(REQUIRED ACTION) Please write out all of the entries without altering anything.
+ + +
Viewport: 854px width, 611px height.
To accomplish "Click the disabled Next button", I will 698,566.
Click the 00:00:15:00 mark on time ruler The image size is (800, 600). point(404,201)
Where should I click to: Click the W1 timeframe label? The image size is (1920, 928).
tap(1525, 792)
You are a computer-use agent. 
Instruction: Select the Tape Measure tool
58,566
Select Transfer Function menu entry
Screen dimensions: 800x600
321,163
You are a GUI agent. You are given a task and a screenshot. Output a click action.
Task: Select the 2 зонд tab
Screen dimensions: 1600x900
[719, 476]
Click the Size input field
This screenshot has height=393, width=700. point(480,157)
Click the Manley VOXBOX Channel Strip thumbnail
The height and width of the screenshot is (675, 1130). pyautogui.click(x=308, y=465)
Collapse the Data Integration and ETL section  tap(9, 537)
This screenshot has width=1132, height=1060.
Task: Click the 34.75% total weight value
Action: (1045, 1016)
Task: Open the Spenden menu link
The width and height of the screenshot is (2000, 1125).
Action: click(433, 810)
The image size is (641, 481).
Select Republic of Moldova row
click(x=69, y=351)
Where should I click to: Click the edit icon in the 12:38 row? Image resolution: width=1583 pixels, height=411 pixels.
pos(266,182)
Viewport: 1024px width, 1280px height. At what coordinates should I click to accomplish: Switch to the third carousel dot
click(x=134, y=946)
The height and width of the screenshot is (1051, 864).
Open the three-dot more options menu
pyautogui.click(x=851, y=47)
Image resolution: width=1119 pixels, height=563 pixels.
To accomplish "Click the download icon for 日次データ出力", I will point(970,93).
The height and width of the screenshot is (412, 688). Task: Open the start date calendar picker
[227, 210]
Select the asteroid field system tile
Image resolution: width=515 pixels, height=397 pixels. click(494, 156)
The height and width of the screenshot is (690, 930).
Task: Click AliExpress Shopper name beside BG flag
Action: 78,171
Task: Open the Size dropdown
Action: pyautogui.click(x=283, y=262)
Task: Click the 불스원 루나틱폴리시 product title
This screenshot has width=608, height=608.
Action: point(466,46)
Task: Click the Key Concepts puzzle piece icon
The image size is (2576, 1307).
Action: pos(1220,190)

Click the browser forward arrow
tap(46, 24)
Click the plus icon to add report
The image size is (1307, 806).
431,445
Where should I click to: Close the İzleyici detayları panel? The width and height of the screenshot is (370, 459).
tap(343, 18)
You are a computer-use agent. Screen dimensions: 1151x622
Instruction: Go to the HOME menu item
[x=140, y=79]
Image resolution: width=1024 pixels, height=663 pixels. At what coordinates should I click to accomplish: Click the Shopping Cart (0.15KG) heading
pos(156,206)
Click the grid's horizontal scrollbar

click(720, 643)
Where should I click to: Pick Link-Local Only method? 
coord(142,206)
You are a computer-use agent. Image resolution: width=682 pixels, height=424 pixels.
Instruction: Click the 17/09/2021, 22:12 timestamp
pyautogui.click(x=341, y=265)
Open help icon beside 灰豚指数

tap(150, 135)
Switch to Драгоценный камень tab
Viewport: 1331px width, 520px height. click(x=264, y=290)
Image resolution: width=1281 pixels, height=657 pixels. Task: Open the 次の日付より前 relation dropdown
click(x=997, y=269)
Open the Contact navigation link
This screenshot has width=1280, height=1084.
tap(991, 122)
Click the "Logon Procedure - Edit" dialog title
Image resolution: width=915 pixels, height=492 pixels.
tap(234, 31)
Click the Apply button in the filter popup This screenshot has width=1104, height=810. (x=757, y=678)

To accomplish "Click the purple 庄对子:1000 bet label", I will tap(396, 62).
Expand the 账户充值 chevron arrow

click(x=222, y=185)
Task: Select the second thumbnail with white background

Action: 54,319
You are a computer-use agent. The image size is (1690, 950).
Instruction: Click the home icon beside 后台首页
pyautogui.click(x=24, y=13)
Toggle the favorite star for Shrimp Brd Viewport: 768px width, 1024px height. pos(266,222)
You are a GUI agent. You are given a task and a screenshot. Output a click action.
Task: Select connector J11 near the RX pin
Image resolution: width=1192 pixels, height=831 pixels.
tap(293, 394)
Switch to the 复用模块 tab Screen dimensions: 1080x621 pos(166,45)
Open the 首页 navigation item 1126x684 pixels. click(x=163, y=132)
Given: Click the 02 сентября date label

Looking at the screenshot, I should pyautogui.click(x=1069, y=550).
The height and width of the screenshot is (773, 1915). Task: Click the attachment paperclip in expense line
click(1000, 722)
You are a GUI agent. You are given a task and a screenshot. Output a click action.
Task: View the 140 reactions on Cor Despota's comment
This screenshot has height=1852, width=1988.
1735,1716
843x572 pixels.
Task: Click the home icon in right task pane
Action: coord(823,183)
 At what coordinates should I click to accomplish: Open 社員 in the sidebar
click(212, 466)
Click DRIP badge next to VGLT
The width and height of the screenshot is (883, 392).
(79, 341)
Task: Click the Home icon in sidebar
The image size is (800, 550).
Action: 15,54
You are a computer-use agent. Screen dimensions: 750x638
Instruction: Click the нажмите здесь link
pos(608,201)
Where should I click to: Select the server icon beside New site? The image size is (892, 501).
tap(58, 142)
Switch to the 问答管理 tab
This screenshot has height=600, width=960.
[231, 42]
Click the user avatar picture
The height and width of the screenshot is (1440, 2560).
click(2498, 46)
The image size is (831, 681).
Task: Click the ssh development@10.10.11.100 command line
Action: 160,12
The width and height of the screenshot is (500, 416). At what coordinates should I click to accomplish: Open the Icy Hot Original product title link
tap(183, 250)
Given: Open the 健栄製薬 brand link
+ + +
(TASK RESULT)
Viewport: 854px width, 611px height.
To accomplish "Click the disabled Next button", I will 698,566.
Click the 00:00:15:00 mark on time ruler The image size is (800, 600). point(404,201)
Where should I click to: Click the W1 timeframe label? The image size is (1920, 928).
tap(1525, 792)
You are a computer-use agent. 
Instruction: Select the Tape Measure tool
58,566
Select Transfer Function menu entry
Screen dimensions: 800x600
321,163
You are a GUI agent. You are given a task and a screenshot. Output a click action.
Task: Select the 2 зонд tab
Screen dimensions: 1600x900
[719, 476]
Click the Size input field
This screenshot has height=393, width=700. point(480,157)
Click the Manley VOXBOX Channel Strip thumbnail
The height and width of the screenshot is (675, 1130). pyautogui.click(x=308, y=465)
Collapse the Data Integration and ETL section  tap(9, 537)
This screenshot has width=1132, height=1060.
Task: Click the 34.75% total weight value
Action: (1045, 1016)
Task: Open the Spenden menu link
The width and height of the screenshot is (2000, 1125).
Action: click(433, 810)
The image size is (641, 481).
Select Republic of Moldova row
click(x=69, y=351)
Where should I click to: Click the edit icon in the 12:38 row? Image resolution: width=1583 pixels, height=411 pixels.
pos(266,182)
Viewport: 1024px width, 1280px height. At what coordinates should I click to accomplish: Switch to the third carousel dot
click(x=134, y=946)
The height and width of the screenshot is (1051, 864).
Open the three-dot more options menu
pyautogui.click(x=851, y=47)
Image resolution: width=1119 pixels, height=563 pixels.
To accomplish "Click the download icon for 日次データ出力", I will point(970,93).
The height and width of the screenshot is (412, 688). Task: Open the start date calendar picker
[227, 210]
Select the asteroid field system tile
Image resolution: width=515 pixels, height=397 pixels. click(494, 156)
The height and width of the screenshot is (690, 930).
Task: Click AliExpress Shopper name beside BG flag
Action: 78,171
Task: Open the Size dropdown
Action: pyautogui.click(x=283, y=262)
Task: Click the 불스원 루나틱폴리시 product title
This screenshot has width=608, height=608.
Action: point(466,46)
Task: Click the Key Concepts puzzle piece icon
The image size is (2576, 1307).
Action: pos(1220,190)

Click the browser forward arrow
tap(46, 24)
Click the plus icon to add report
The image size is (1307, 806).
431,445
Where should I click to: Close the İzleyici detayları panel? The width and height of the screenshot is (370, 459).
tap(343, 18)
You are a computer-use agent. Screen dimensions: 1151x622
Instruction: Go to the HOME menu item
[x=140, y=79]
Image resolution: width=1024 pixels, height=663 pixels. At what coordinates should I click to accomplish: Click the Shopping Cart (0.15KG) heading
pos(156,206)
Click the grid's horizontal scrollbar

click(720, 643)
Where should I click to: Pick Link-Local Only method? 
coord(142,206)
You are a computer-use agent. Image resolution: width=682 pixels, height=424 pixels.
Instruction: Click the 17/09/2021, 22:12 timestamp
pyautogui.click(x=341, y=265)
Open help icon beside 灰豚指数

tap(150, 135)
Switch to Драгоценный камень tab
Viewport: 1331px width, 520px height. click(x=264, y=290)
Image resolution: width=1281 pixels, height=657 pixels. Task: Open the 次の日付より前 relation dropdown
click(x=997, y=269)
Open the Contact navigation link
This screenshot has width=1280, height=1084.
tap(991, 122)
Click the "Logon Procedure - Edit" dialog title
Image resolution: width=915 pixels, height=492 pixels.
tap(234, 31)
Click the Apply button in the filter popup This screenshot has width=1104, height=810. (x=757, y=678)

To accomplish "Click the purple 庄对子:1000 bet label", I will tap(396, 62).
Expand the 账户充值 chevron arrow

click(x=222, y=185)
Task: Select the second thumbnail with white background

Action: 54,319
You are a computer-use agent. The image size is (1690, 950).
Instruction: Click the home icon beside 后台首页
pyautogui.click(x=24, y=13)
Toggle the favorite star for Shrimp Brd Viewport: 768px width, 1024px height. pos(266,222)
You are a GUI agent. You are given a task and a screenshot. Output a click action.
Task: Select connector J11 near the RX pin
Image resolution: width=1192 pixels, height=831 pixels.
tap(293, 394)
Switch to the 复用模块 tab Screen dimensions: 1080x621 pos(166,45)
Open the 首页 navigation item 1126x684 pixels. click(x=163, y=132)
Given: Click the 02 сентября date label

Looking at the screenshot, I should pyautogui.click(x=1069, y=550).
The height and width of the screenshot is (773, 1915). Task: Click the attachment paperclip in expense line
click(1000, 722)
You are a GUI agent. You are given a task and a screenshot. Output a click action.
Task: View the 140 reactions on Cor Despota's comment
This screenshot has height=1852, width=1988.
1735,1716
843x572 pixels.
Task: Click the home icon in right task pane
Action: coord(823,183)
 At what coordinates should I click to accomplish: Open 社員 in the sidebar
click(212, 466)
Click DRIP badge next to VGLT
The width and height of the screenshot is (883, 392).
(79, 341)
Task: Click the Home icon in sidebar
The image size is (800, 550).
Action: 15,54
You are a computer-use agent. Screen dimensions: 750x638
Instruction: Click the нажмите здесь link
pos(608,201)
Where should I click to: Select the server icon beside New site? The image size is (892, 501).
tap(58, 142)
Switch to the 问答管理 tab
This screenshot has height=600, width=960.
[231, 42]
Click the user avatar picture
The height and width of the screenshot is (1440, 2560).
click(2498, 46)
The image size is (831, 681).
Task: Click the ssh development@10.10.11.100 command line
Action: 160,12
The width and height of the screenshot is (500, 416). At what coordinates should I click to accomplish: Open the Icy Hot Original product title link
tap(183, 250)
Given: Open the 健栄製薬 brand link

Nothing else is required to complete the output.